Bu üç maddenin ikisi kısmen uygulanır. Şehrin ortasında hâlâ barbarların saldırısı altında olsa da bir Kültürparkımız var. Üç meydanımız, Gündoğdu, Konak ve Cumhuriyet meydanlarımız mevcut. Ama iki katlı evlerimiz yok. Sahile bir set gibi uzanan 7-8 katlı apartmanlara sahibiz.

1950’lerde başladı bu iş. Dönemin sağ iktidarı, Osman Kibar belediye başkanlığı döneminde İzmir’in modernleşmesi adına, bu sahil setine izin verdi. Uğruna şiirler ve şarkılar söylenen imbat, artık bir kısım insanın balkonlarında hissettiği, ama geriye salmadıkları bir rüzgâra döndü. Arkada kalan semtlere klimalar takıldı.

1980 darbesinden sonra, yine sağ iktidarlar dadanır İzmir’e… İzinler verilir, 1986’da Hilton Oteli’nin inşası başlar. Arkasında kalan insanların deniz manzarasını kesmeyi önemsemez yapanlar. Arkadakilerin deniz ve rüzgâr hakkı yoktur çünkü onlara göre. Bu diken, senelerce İzmir’in tek gökdeleni olarak kalacaktır ve işin garibi bu çirkin bina onsuz gökyüzünü bilmeyen çocuklara güzel bile gelecektir.

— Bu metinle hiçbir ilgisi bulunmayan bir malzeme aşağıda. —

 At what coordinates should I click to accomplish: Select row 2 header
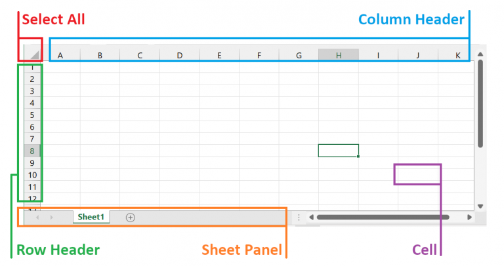[32, 79]
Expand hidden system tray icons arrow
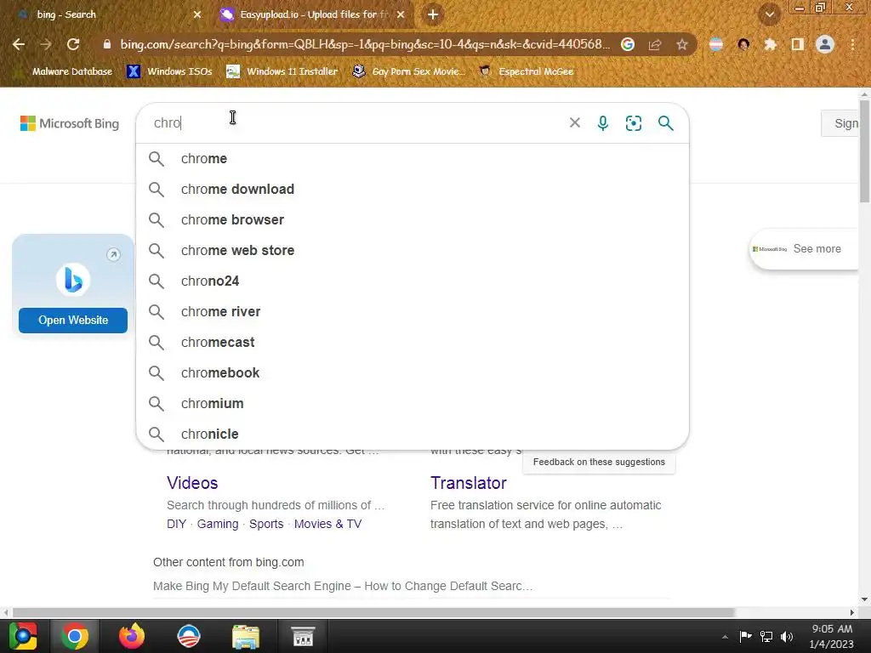 [x=725, y=637]
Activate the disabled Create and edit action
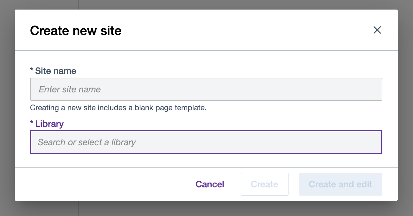Viewport: 413px width, 216px height. [340, 184]
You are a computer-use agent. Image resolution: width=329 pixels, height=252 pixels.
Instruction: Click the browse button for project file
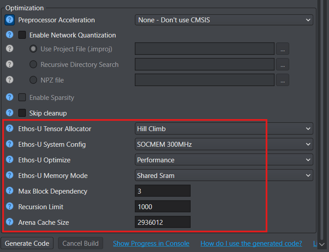point(282,49)
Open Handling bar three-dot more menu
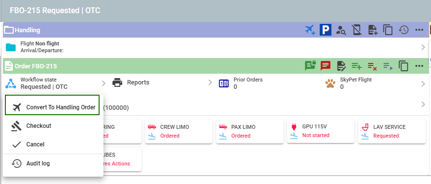The width and height of the screenshot is (431, 184). coord(419,30)
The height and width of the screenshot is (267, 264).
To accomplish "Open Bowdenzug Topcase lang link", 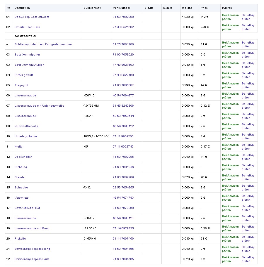I will (32, 249).
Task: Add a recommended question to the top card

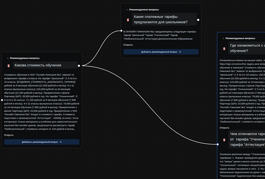Action: 161,52
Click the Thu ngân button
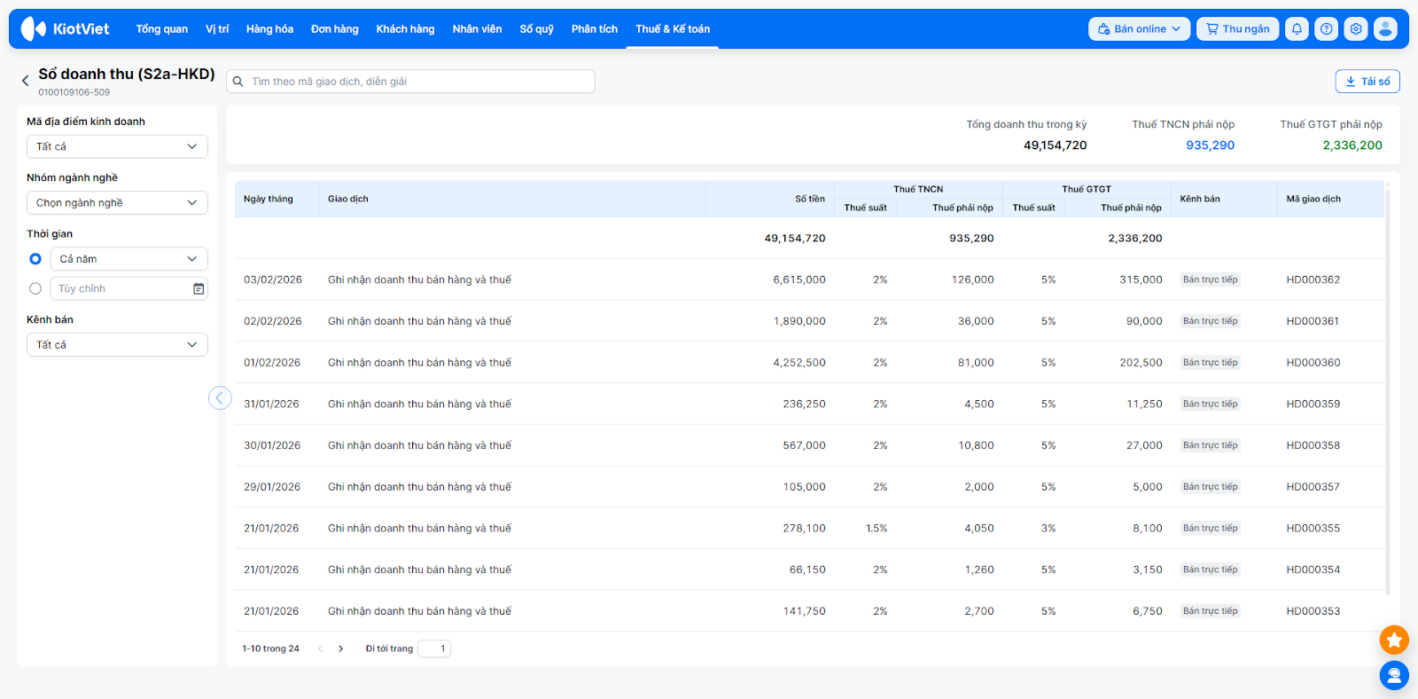Viewport: 1418px width, 699px height. 1237,29
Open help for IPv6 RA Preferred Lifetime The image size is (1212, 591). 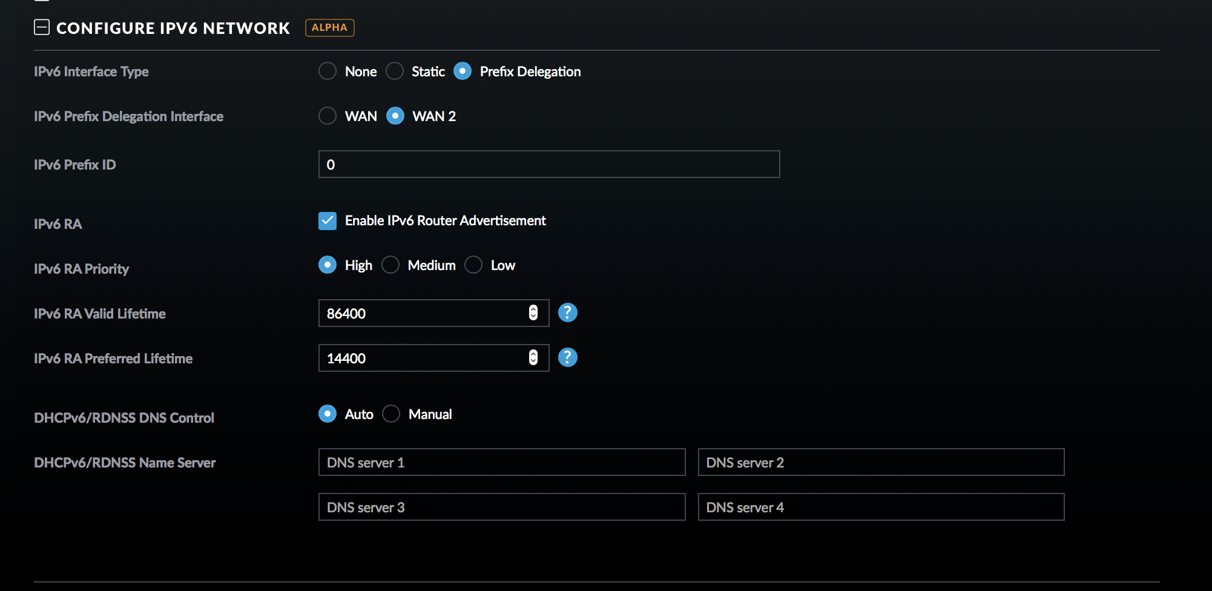(x=567, y=358)
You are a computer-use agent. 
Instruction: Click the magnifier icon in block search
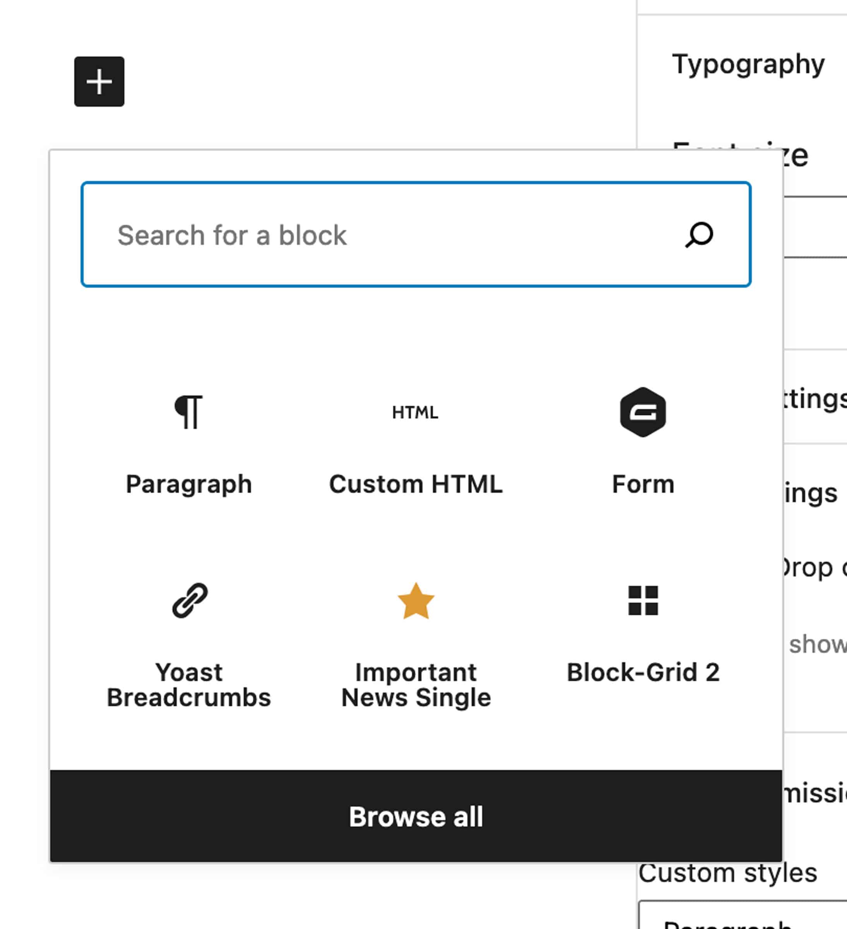coord(699,235)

Sonrasında günümüze yaklaşırız. Sol belediye başkanları, İzmir’in tarihi siluetini, kalenin görüntüsünü kurtarmaya çalışırlar. Bayraklı’ya atarlar para hırsıyla şehri hiç önemsemeyenlerin tutkularını, oraya diktirirler kulelerini. Ama kenarda bir proje vardır; Zorlu Pasaport Tower.

Pasaport’taki tütün depoları ve Pastell alışveriş merkezinin birleşimiyle üç bin metrekarenin üzerindeki bir alana yapılması öngörülen 45 katlı yapıya 2008’de izin verir dönemin Konak Belediye başkanı Ali Muzaffer Tunçağ. Sonrasında Hakan Tartan ve Sema Pekdaş dönemlerinde üç kere proje durdurulur izin verilmez. Ancak yeni dönemde tekrar başlanır. Merkezi hükümetin çıkarttığı büyükşehir yasasına göre sınırsızdır bir binanın ne kadar yükseleceği ve yerel yönetimler buna karışamaz.

Yaklaşık iki sene önce Konak Başkanı Abdül Batur Bey, bu projenin bir hançer olduğunu beyan ediyordu. Mimarlar Odası “Getireceği sorunlar trafikten daha büyük” diyordu. Proje iptal edildi, ama şimdi tekrardan Abdül Batur Bey projeye onay verildiğini, Hilton’dan yüksek olmayacağını belirtmekte. Şehrin beş katlı yapıları yıkılıp gökdelenler dikilirken, plazalarda zamanla yarışılırken bu şehrin ‘yaşanmaya değer’ bir CittaSlow şehri olmasına ne yazık ki imkân bulunmamakta. Tunç Başkan’ın tercihini yapması gerek, bu şehir gölgesini kaybetmiş bir şehir mi olacak, CittaSlow ile mutlu mu olacak?